## ABOUT THIS TASK
For this exercise, please find the lines in the entries that include the word "label" and copy them.

## INPUT FOR THIS TASK
####

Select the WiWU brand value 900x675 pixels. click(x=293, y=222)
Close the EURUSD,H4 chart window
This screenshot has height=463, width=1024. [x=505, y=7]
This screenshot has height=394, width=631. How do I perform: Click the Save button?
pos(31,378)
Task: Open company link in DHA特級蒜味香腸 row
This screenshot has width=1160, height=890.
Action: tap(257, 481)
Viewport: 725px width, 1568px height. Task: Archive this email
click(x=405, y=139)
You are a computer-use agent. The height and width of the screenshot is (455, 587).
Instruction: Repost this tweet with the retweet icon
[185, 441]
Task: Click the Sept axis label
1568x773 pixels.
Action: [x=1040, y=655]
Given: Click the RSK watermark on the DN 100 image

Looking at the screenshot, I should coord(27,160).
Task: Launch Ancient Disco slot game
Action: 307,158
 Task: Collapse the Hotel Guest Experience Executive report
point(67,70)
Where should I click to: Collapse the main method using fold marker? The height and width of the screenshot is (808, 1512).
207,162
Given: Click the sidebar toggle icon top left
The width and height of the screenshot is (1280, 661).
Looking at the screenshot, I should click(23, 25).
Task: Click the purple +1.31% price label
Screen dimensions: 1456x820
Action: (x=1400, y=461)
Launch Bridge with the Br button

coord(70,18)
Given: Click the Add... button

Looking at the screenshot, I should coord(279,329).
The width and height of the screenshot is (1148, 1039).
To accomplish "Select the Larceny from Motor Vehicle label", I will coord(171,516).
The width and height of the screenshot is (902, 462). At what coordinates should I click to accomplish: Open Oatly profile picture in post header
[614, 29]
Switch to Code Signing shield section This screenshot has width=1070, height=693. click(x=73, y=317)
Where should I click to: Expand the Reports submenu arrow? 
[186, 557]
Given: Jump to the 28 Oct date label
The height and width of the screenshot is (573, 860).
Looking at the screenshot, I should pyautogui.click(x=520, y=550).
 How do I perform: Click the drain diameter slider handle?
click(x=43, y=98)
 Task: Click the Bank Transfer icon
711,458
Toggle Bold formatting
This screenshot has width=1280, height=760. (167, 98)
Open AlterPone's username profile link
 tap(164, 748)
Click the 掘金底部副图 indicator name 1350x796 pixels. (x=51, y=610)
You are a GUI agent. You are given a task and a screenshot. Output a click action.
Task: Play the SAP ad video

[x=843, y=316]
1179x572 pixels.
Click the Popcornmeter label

####

## THE COMPLETED TASK
Task: Click the Sept axis label
Task: Click the purple +1.31% price label
To accomplish "Select the Larceny from Motor Vehicle label", I will coord(171,516).
Given: Jump to the 28 Oct date label
Click the Popcornmeter label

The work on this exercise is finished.